Still, some say there's more equilibrium to be had — which is why Coleman wrote "The Lazy Husband."

"I wrote the book for women for two reasons — one, men don't think there's a problem, so they're not going to be motivated, and also men don't read self-help books," he said. "The goal is to help women bring men more to the bargaining table, and not have them carry so much of the load."

He suggests that wives lower their standards for what to expect from their husbands in terms of how the children should be raised and how the house should look, because that will make men feel more accepted and in turn, they'll be more likely to help out.

"In cases where women have super high standards, men tend to walk away," said Coleman. "Men tend to do more housework when they feel liked and cared about by their wives than when they don't."

He also advised women not to micromanage their husbands and to encourage effective communication about dividing up the chores.

Frequently, it's not that fathers aren't doing anything around the house — they're just doing the things they think of as more traditionally "male," like yardwork, car repairs and paying the bills.

"Men don't tend to think that ‘That's my area,'" said Josh Lerman, senior editor at Parenting magazine. "There is still a lot of stereotypical breaking up of tasks along gender lines."

Often, men — and women, for that matter — are simply repeating the patterns they saw in their own parents while growing up.

"If dads are still not doing their fair share of the work at home, they're carrying that baggage they learned as kids," said Libby Gill, author of "Stay-at-Home Dads." "What message are they sending their children? That's the critical thing parents need to be thinking about."

But for those men willing to be a little more enlightened about how they help out, the benefits can be "dramatic," Coleman said.

Children are found to do better socially when they spend more time doing housework with their fathers; men who do a larger share of the chores have wives who are more interested in sex; and wives whose husbands pull their weight are less depressed, less likely to fantasize about divorce and physically healthier.

"Those homes where the couples are able to figure out a reasonable arrangement fare much better than those homes where it's a chronic source of resentment," said Coleman.

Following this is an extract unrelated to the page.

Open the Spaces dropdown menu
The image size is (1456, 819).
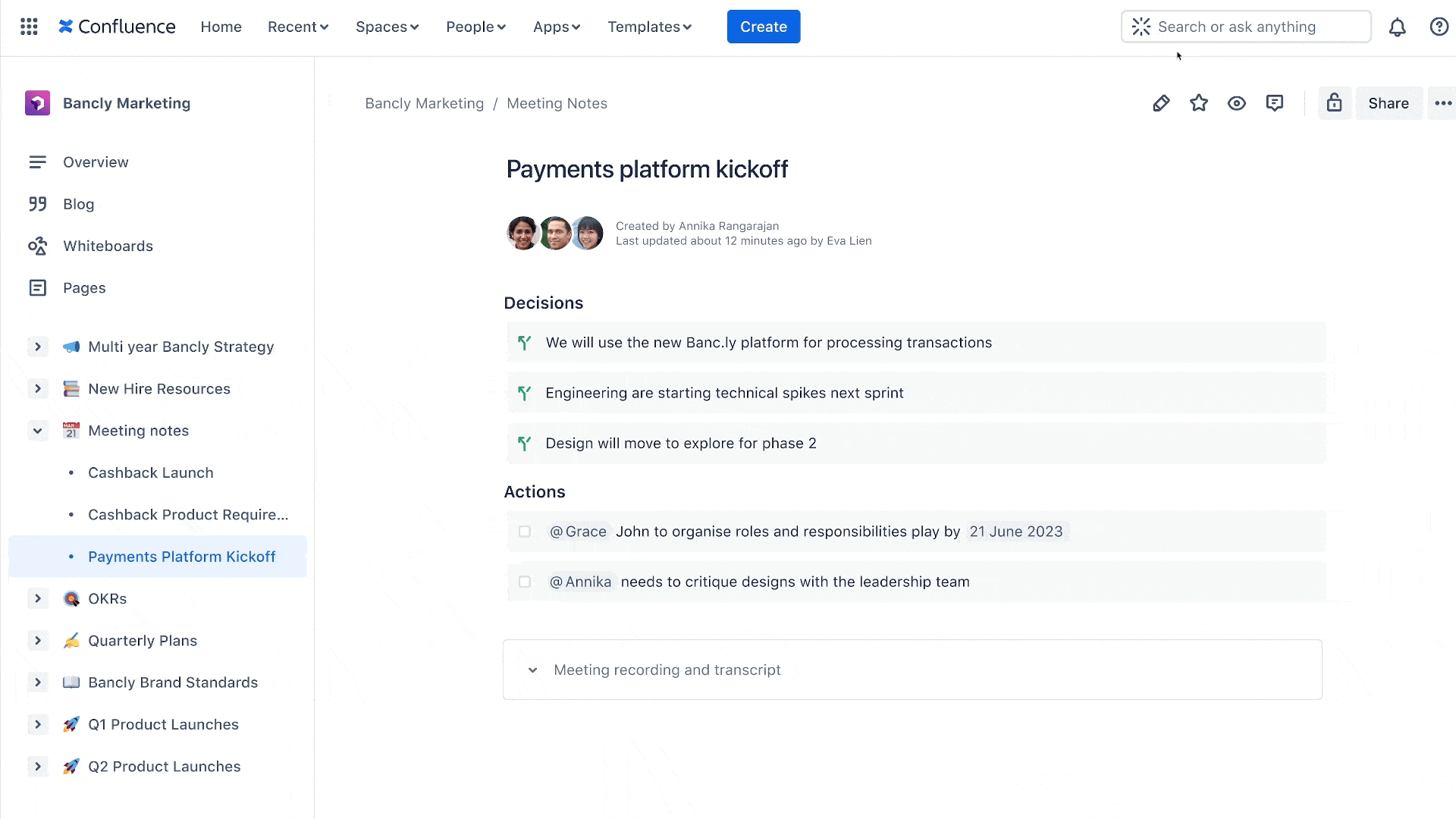pyautogui.click(x=387, y=27)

And when they put their minds to it, dads really can do a good job of running a household.

The fathers on "Meet Mister Mom" faced the challenges they were given — from organizing a sleepover for their children to cooking dinner for the neighbors — head-on, even though they felt stressed and overwhelmed.

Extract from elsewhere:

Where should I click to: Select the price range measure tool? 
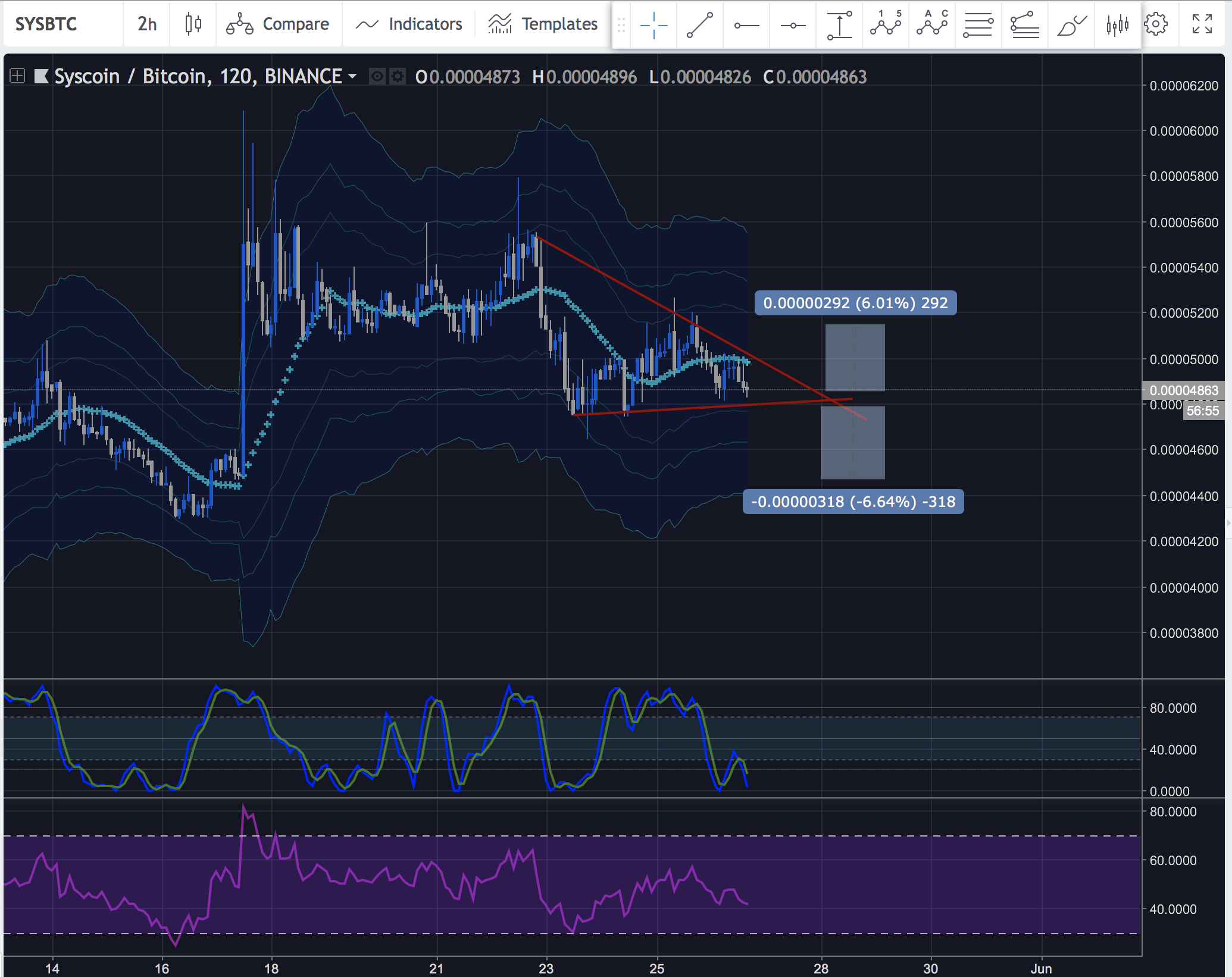[x=839, y=25]
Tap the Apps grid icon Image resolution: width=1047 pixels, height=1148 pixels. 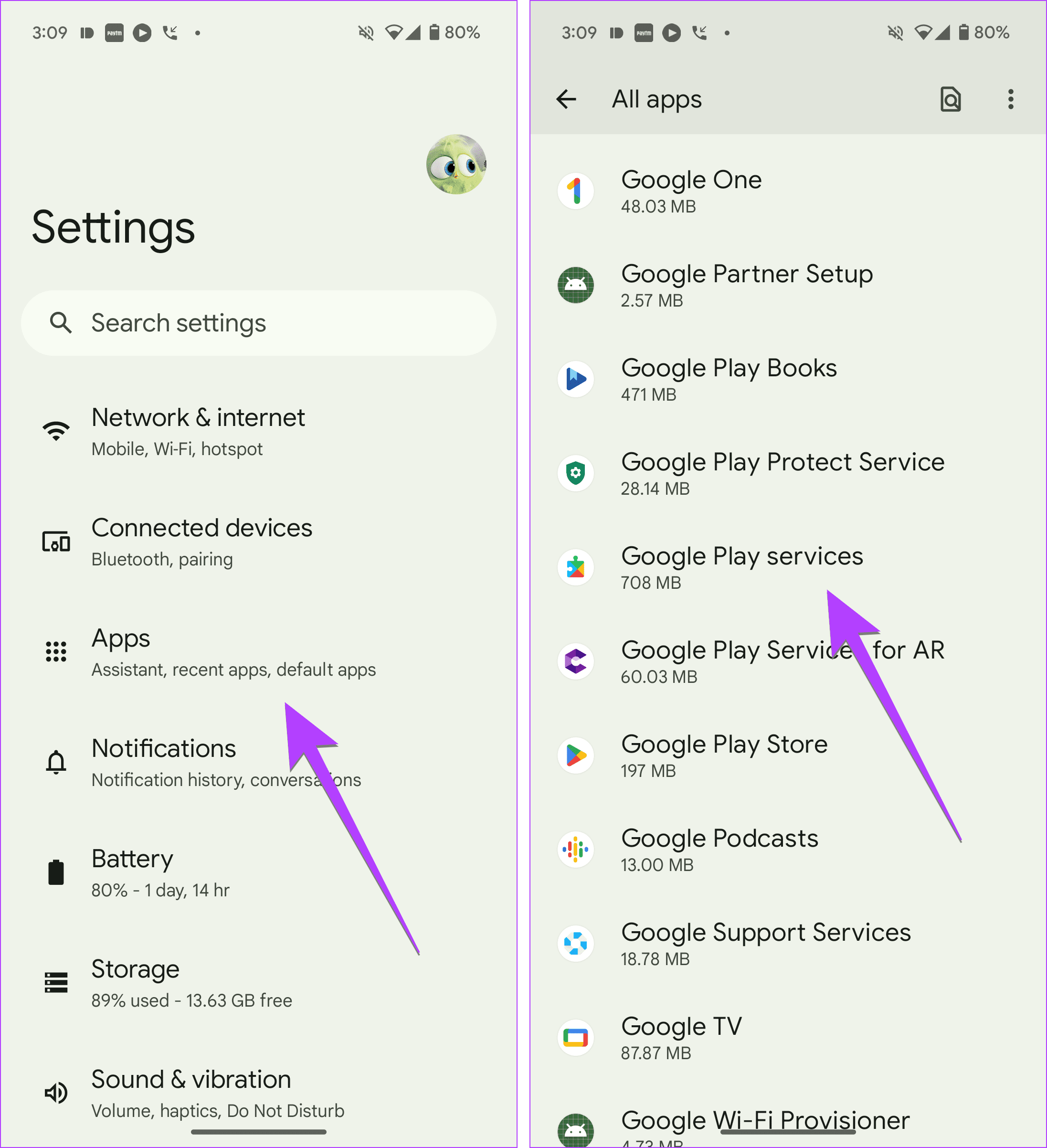pos(56,651)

"These dads really stepped up to the plate because there's a game element to the show," Bruce said.

The program — which features a competition between two different dads-in-charge each week over a period of seven days — wasn't without its comical, hapless-dad moments, of course, or what Bruce calls "fish-out-of-water, difficult situations."

In one episode, a father cooking for his wife's friends thinks he's doing a great job but in fact makes a terrible meal — and so the ladies call out for pizza. In another, the dad goes shopping for underwear for his 13-year-old daughter and can only bring himself to buy her oversized, overly modest "Granny" underpants.

As funny and tiring as the TV Mister Moms' adventures are, what they get out of it seems to support what Coleman has found: Involved fathers often mean happier homes.

"There was bonding with the kids and an appreciation for their wives — the realization that Mom does it all," Bruce said. "At the end, it really drew the family together."